My weight loss journey, the journey so far.
In University I was so focused on school, work and spending enough time with family that I stopped focusing on myself. I became an afterthought. Until my step sisters wedding. I was thrilled and excited to get out of the house, wear something nice and see family on their happiest day. That is until the day. Being a student I had not money, which meant wearing something I already owned.
Not a problem for me I had dresses from grads and other weddings, this one was casual so no fuss no worry I had something! Yeah something that did not fit well. I hadn’t realized how much weight I had gained because my jeans and large sweaters still fit, well dresses fit differently. This is photo one here. This is me at my breaking point, at my heaviest at 220 pounds. This was that day I realized I needed to focus on me. I needed to pay attention to my health.
Photo #2 is me two years later.
Graduated and working full time. I got in to an active job, started eating healthy and really focusing on myself (with the help of my brother, who has been a saint putting up with me). I am down to 180 pounds in this second photo and feeling SO much better than I was before. This second photo was taken a year and a few months ago today. I don’t have a most recent picture but plan to put one up soon, but I am down to 165 and still losing slowly.
Today I put on a brand new pair of size ten jeans and could do them up without sucking my soul in through my stomach! SIZE TEN! I was pushing size 18 in the first photo. Today is a good day, and although my weight loss journey has slowed, it has not stopped. I am getting healthier one day at a time, learning more with every meal, with every set back and craving. I feel better than I have in years!

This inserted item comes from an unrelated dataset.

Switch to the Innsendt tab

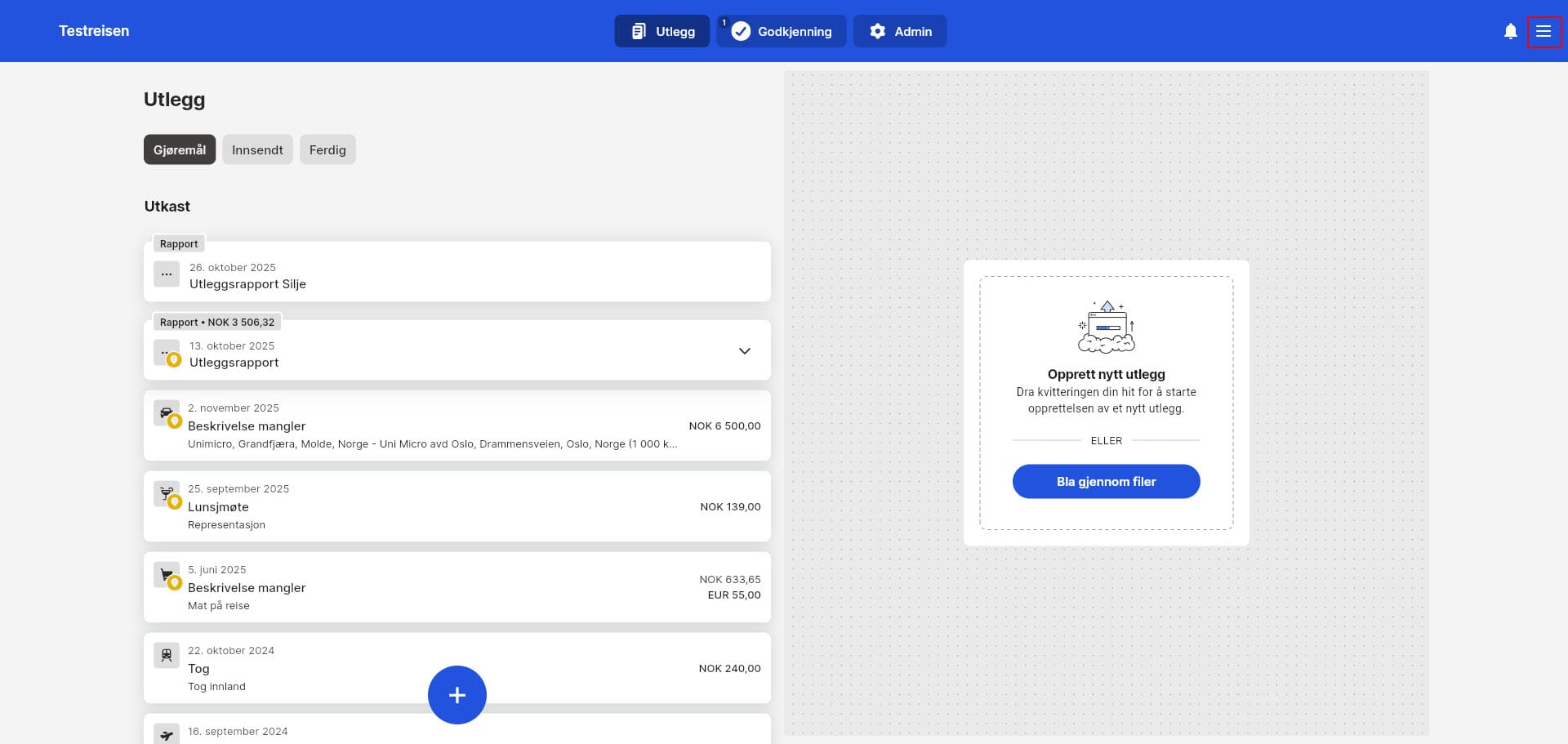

Everyone’s weight loss journey is different, everyone’s body is different, no “diet” is made for everybody. I have done this while still enjoying the occasional pizza movie night with my man. Going out for lunch with mum and breaking and eating all the chocolate in the house on “shark week”. Keep your eyes peeled for my post about meal prep and planning meals ahead. This is possible, sometimes it is just not the right time, for me, now is the time!